▶ Work request
Write out exactly the lines of the entries below from the one holding "pixels. click(120, 541)" to the one holding "Click the plus", inclusive, and leave out all other lines.

▶ Records shown
#####

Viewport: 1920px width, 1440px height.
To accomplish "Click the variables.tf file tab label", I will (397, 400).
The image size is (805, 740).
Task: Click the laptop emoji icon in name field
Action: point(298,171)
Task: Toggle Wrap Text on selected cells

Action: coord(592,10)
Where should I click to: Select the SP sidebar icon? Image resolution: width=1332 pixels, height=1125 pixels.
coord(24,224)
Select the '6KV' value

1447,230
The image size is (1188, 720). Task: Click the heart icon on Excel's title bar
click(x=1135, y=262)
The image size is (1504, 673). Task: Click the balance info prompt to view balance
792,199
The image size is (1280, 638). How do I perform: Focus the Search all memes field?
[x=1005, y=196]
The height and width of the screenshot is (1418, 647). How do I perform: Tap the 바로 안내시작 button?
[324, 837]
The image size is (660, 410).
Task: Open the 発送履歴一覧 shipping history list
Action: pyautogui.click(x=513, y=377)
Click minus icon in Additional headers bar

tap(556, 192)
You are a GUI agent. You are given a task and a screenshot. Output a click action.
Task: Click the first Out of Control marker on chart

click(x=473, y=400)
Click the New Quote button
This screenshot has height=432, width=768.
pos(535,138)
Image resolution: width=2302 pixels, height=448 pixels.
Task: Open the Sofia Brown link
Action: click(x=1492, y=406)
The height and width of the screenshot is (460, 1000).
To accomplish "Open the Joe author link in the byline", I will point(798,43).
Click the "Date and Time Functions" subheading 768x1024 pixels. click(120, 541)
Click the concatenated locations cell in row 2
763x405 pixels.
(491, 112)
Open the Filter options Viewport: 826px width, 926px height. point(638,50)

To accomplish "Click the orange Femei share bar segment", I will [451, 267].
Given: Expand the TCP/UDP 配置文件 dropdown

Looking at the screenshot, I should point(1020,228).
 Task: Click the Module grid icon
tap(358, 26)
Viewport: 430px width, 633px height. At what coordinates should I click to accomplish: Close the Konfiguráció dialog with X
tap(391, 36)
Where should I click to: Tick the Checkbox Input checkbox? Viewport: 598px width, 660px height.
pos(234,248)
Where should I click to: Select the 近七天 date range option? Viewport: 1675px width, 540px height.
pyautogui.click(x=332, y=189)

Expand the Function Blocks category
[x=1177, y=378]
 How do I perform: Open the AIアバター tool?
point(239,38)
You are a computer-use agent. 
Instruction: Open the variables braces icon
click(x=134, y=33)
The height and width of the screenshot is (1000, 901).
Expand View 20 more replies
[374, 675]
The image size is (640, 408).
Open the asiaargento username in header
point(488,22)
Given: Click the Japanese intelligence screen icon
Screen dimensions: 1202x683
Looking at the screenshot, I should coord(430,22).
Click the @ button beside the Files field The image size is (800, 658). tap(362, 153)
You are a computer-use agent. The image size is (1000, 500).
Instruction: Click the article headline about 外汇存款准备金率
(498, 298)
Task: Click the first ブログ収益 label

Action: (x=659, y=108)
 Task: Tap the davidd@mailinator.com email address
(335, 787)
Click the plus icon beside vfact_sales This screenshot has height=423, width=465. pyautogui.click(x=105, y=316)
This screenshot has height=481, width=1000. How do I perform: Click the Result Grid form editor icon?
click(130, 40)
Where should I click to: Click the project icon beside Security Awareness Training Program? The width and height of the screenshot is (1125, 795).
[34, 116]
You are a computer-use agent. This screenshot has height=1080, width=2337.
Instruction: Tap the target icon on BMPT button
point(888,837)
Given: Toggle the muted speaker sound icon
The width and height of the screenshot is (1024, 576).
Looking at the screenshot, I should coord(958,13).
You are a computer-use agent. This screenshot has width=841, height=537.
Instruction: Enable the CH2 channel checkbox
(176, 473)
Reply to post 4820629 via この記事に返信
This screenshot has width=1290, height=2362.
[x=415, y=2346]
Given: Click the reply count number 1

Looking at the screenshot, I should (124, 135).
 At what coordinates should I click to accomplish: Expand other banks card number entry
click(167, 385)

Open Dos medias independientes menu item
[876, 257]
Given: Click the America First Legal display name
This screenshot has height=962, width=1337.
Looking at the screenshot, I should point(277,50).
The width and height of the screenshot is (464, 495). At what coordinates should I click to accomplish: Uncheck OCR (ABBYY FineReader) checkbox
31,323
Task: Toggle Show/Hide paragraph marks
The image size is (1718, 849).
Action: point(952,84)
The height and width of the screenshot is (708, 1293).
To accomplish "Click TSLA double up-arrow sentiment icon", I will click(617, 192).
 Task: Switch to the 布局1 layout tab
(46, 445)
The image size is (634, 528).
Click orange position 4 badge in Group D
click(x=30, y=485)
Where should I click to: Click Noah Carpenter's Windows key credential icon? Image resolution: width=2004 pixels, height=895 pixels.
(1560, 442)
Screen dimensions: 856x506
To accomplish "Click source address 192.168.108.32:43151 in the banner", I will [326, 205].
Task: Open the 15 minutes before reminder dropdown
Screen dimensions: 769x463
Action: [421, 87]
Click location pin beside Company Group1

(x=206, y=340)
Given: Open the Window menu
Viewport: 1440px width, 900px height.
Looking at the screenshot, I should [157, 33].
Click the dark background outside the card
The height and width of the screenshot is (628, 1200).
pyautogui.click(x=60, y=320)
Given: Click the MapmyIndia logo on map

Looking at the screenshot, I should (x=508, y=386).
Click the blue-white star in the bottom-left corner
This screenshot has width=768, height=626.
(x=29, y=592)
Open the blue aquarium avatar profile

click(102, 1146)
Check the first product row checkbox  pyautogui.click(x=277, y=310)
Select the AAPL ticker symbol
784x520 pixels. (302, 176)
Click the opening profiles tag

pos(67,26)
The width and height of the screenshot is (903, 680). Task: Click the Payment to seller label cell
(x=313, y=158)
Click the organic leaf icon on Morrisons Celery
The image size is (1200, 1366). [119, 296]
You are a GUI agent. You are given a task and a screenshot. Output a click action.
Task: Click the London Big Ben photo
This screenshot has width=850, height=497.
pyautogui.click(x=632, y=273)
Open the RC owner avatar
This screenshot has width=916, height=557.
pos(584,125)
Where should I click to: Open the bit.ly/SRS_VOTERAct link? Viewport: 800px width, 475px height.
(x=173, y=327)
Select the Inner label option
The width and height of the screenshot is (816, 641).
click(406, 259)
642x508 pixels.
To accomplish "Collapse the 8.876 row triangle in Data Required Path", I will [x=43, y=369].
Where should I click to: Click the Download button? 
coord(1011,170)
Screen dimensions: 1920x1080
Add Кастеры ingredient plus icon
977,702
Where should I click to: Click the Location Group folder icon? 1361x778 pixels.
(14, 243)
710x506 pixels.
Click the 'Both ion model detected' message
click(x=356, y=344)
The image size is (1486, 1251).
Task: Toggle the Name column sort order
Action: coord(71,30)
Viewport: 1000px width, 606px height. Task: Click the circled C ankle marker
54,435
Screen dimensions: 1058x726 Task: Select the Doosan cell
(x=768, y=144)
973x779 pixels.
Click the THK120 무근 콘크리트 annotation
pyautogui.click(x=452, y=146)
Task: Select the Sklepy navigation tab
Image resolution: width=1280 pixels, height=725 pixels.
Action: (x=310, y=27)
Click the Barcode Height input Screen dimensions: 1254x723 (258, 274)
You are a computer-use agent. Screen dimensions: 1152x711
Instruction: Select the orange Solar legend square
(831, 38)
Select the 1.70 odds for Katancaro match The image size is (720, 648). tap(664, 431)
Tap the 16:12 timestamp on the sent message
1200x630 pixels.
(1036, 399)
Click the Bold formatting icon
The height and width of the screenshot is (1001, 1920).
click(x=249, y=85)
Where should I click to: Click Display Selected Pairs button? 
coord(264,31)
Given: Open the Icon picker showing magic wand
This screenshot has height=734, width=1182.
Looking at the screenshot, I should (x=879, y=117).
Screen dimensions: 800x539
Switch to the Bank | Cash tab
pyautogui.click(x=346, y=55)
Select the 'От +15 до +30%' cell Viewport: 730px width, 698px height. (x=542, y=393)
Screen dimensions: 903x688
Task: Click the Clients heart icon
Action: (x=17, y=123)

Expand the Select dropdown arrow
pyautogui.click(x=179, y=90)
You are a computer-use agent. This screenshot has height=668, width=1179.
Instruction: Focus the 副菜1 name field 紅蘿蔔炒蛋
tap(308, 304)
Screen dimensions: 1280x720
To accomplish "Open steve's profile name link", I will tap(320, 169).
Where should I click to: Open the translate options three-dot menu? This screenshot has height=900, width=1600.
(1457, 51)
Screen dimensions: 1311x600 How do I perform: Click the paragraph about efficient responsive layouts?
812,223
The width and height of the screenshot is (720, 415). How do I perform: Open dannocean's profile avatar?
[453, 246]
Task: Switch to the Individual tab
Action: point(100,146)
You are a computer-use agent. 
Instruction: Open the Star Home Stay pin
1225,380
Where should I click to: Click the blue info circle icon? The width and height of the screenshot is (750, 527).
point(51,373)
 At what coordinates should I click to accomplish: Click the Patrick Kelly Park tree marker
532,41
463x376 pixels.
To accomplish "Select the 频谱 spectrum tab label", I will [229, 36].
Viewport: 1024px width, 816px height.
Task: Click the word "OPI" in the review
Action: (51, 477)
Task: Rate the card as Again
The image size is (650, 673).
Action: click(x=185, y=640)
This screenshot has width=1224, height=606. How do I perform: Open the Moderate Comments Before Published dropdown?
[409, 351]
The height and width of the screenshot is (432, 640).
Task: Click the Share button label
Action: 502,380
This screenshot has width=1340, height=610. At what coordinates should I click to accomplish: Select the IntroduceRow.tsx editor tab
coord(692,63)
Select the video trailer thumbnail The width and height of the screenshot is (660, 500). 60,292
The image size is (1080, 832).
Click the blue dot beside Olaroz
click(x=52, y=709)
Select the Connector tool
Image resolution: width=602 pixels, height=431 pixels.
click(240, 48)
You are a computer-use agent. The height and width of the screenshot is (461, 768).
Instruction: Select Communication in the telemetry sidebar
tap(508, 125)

#####

▶ The completed task
Click the "Date and Time Functions" subheading 768x1024 pixels. click(120, 541)
Click the concatenated locations cell in row 2
763x405 pixels.
(491, 112)
Open the Filter options Viewport: 826px width, 926px height. point(638,50)

To accomplish "Click the orange Femei share bar segment", I will [451, 267].
Given: Expand the TCP/UDP 配置文件 dropdown

Looking at the screenshot, I should point(1020,228).
 Task: Click the Module grid icon
tap(358, 26)
Viewport: 430px width, 633px height. At what coordinates should I click to accomplish: Close the Konfiguráció dialog with X
tap(391, 36)
Where should I click to: Tick the Checkbox Input checkbox? Viewport: 598px width, 660px height.
pos(234,248)
Where should I click to: Select the 近七天 date range option? Viewport: 1675px width, 540px height.
pyautogui.click(x=332, y=189)

Expand the Function Blocks category
[x=1177, y=378]
 How do I perform: Open the AIアバター tool?
point(239,38)
You are a computer-use agent. 
Instruction: Open the variables braces icon
click(x=134, y=33)
The height and width of the screenshot is (1000, 901).
Expand View 20 more replies
[374, 675]
The image size is (640, 408).
Open the asiaargento username in header
point(488,22)
Given: Click the Japanese intelligence screen icon
Screen dimensions: 1202x683
Looking at the screenshot, I should coord(430,22).
Click the @ button beside the Files field The image size is (800, 658). tap(362, 153)
You are a computer-use agent. The image size is (1000, 500).
Instruction: Click the article headline about 外汇存款准备金率
(498, 298)
Task: Click the first ブログ収益 label

Action: (x=659, y=108)
 Task: Tap the davidd@mailinator.com email address
(335, 787)
Click the plus icon beside vfact_sales This screenshot has height=423, width=465. pyautogui.click(x=105, y=316)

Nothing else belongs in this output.